As the author asserts in the introduction the paper gives “a relatively self-contained introduction” to RN compact spaces (i.e. topological spaces homeomorphic to weak*-compact subsets of dual Banach spaces with the RNP) and “develops characterizations of RN compact spaces” (free of Banach space context). The whole paper is based on the notion of fragmentability defined by J. E. Jayne and C. A. Rogers [Acta Math. 155, 41-79 (1985; Zbl 0588.54020)] and used implicitly ten years earlier by the present author and R. R. Phelps [Duke Math. J. 42, 735-750 (1975; Zbl 0332.46013)]. Remember that a topological space X is fragmented by a metric d on X (in general, there is no relation between the topology of X and d) if for any \(\emptyset \neq A\subset X\) and \(\epsilon >0\) there is a nonempty relatively open subset of A with d- diameter less than \(\epsilon\). Let T be a compact (Hausdorff) space. Then the following are equivalent:
1) T is an RN compact space;
2) T is homeomorphic to a norm-fragmented weak*-compact subset of a dual Banach space;
3) T is homeomorphic to a pointwise compact subset K of \([-1,1]^ G\), for some set G, such that K A is separable in the uniform topology whenever A is a countable subset of G;
4) there is a super sequentially compact space X and a dense subset D of X such that T is homeomorphic to a norm-bounded subset of (real) C(X) provided with the topology of pointwise convergence on D.
Let K be a RN compact space.

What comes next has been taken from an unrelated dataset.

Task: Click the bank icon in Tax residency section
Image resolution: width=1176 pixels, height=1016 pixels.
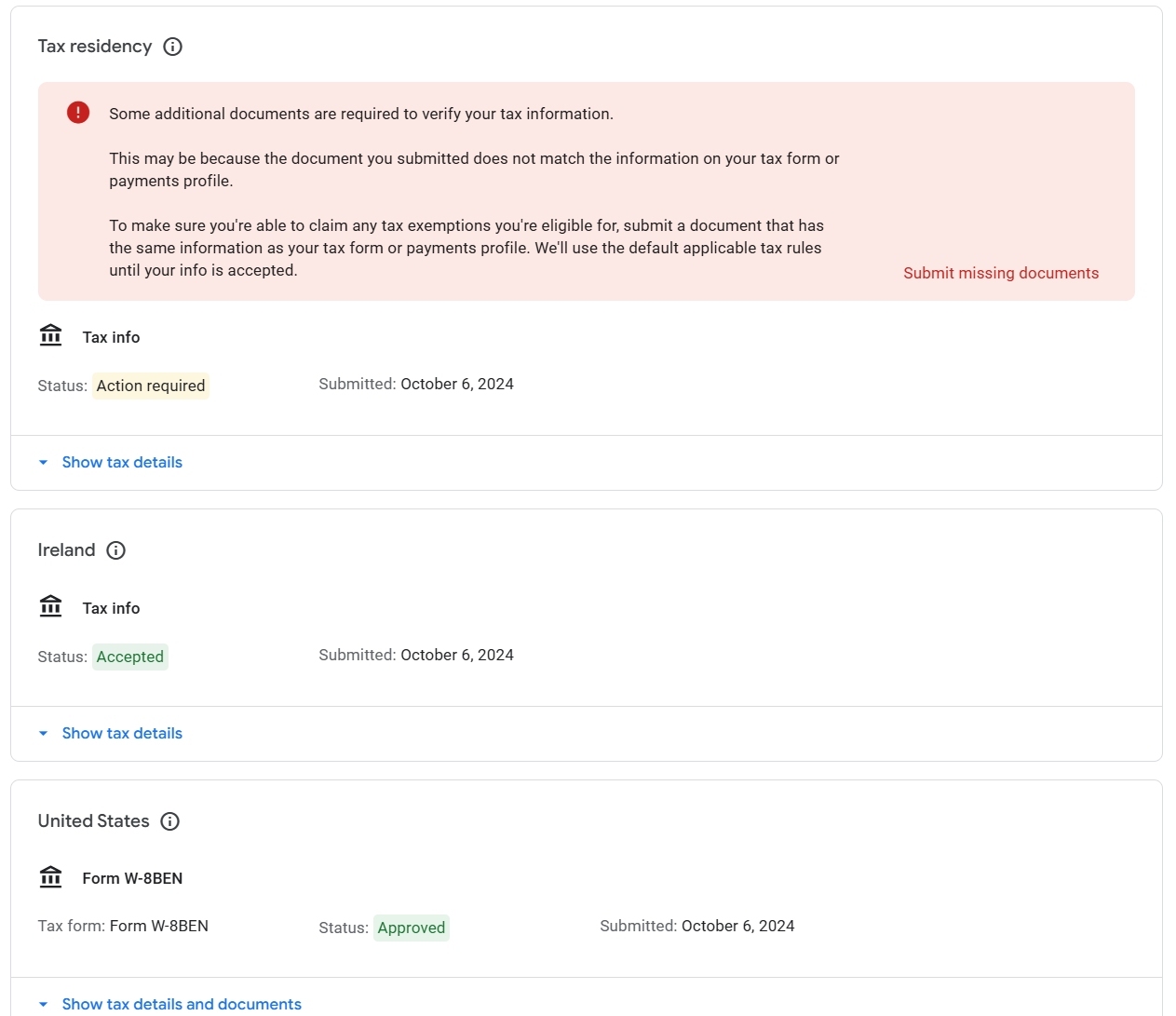Action: pyautogui.click(x=50, y=336)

Then
1) a closed subspace of K is RN compact;
2) K is sequentially compact;
3) the unit ball of \(C(K)^*\) is RN compact (in the weak* topology);
4) the space of all Radon probability measures on K is RN compact (in the weak*-topology);
5) K belongs to the Stegall class S;
6) K is metrizable iff it is hereditarily Lindelöf.
The product of countably many RN compact spaces is RN compact.
A compact space is RN compact iff it is fragmented by a l.s.c. metric.
Five open problems are stated.